## What to produce
Reproduce the records that follow with every "Instruction" renamed to "Command". Keep all other text the same.

------------------------------------

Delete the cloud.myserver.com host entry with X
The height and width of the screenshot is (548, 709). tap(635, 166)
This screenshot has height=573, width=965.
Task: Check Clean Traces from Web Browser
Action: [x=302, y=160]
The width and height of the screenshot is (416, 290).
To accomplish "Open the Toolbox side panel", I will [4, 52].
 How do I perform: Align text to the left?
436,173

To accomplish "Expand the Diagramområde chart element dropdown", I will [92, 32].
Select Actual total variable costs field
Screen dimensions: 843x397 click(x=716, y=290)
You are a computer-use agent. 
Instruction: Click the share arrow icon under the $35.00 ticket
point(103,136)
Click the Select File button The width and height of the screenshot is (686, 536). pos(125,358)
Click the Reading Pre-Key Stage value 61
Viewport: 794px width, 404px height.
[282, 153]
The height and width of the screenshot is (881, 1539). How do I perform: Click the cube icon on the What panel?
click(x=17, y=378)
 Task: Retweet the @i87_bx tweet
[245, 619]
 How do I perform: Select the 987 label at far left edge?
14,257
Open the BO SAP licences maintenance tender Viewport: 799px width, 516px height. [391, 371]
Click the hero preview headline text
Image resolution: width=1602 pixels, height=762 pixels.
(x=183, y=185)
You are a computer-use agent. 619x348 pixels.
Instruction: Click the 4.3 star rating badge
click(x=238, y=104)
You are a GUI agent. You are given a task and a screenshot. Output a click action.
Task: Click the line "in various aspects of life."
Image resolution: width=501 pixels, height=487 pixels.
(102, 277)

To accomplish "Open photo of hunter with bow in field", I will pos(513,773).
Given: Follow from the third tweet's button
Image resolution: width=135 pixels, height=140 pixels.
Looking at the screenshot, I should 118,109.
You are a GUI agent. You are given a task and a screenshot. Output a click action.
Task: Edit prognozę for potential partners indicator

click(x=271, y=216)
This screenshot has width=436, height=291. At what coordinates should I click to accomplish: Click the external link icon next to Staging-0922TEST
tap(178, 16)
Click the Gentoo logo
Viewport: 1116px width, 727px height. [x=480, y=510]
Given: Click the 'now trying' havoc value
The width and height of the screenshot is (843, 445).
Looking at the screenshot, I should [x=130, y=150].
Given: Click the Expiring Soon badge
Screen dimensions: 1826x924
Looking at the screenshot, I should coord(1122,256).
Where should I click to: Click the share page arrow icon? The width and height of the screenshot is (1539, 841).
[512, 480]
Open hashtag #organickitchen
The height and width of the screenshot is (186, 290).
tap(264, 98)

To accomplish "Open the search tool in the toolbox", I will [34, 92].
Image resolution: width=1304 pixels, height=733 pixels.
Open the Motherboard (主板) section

------------------------------------

## Exercise response
Delete the cloud.myserver.com host entry with X
The height and width of the screenshot is (548, 709). tap(635, 166)
This screenshot has height=573, width=965.
Task: Check Clean Traces from Web Browser
Action: [x=302, y=160]
The width and height of the screenshot is (416, 290).
To accomplish "Open the Toolbox side panel", I will [4, 52].
 How do I perform: Align text to the left?
436,173

To accomplish "Expand the Diagramområde chart element dropdown", I will [92, 32].
Select Actual total variable costs field
Screen dimensions: 843x397 click(x=716, y=290)
You are a computer-use agent. 
Command: Click the share arrow icon under the $35.00 ticket
point(103,136)
Click the Select File button The width and height of the screenshot is (686, 536). pos(125,358)
Click the Reading Pre-Key Stage value 61
Viewport: 794px width, 404px height.
[282, 153]
The height and width of the screenshot is (881, 1539). How do I perform: Click the cube icon on the What panel?
click(x=17, y=378)
 Task: Retweet the @i87_bx tweet
[245, 619]
 How do I perform: Select the 987 label at far left edge?
14,257
Open the BO SAP licences maintenance tender Viewport: 799px width, 516px height. [391, 371]
Click the hero preview headline text
Image resolution: width=1602 pixels, height=762 pixels.
(x=183, y=185)
You are a computer-use agent. 619x348 pixels.
Command: Click the 4.3 star rating badge
click(x=238, y=104)
You are a GUI agent. You are given a task and a screenshot. Output a click action.
Task: Click the line "in various aspects of life."
Image resolution: width=501 pixels, height=487 pixels.
(102, 277)

To accomplish "Open photo of hunter with bow in field", I will pos(513,773).
Given: Follow from the third tweet's button
Image resolution: width=135 pixels, height=140 pixels.
Looking at the screenshot, I should 118,109.
You are a GUI agent. You are given a task and a screenshot. Output a click action.
Task: Edit prognozę for potential partners indicator

click(x=271, y=216)
This screenshot has width=436, height=291. At what coordinates should I click to accomplish: Click the external link icon next to Staging-0922TEST
tap(178, 16)
Click the Gentoo logo
Viewport: 1116px width, 727px height. [x=480, y=510]
Given: Click the 'now trying' havoc value
The width and height of the screenshot is (843, 445).
Looking at the screenshot, I should [x=130, y=150].
Given: Click the Expiring Soon badge
Screen dimensions: 1826x924
Looking at the screenshot, I should coord(1122,256).
Where should I click to: Click the share page arrow icon? The width and height of the screenshot is (1539, 841).
[512, 480]
Open hashtag #organickitchen
The height and width of the screenshot is (186, 290).
tap(264, 98)

To accomplish "Open the search tool in the toolbox", I will [34, 92].
Image resolution: width=1304 pixels, height=733 pixels.
Open the Motherboard (主板) section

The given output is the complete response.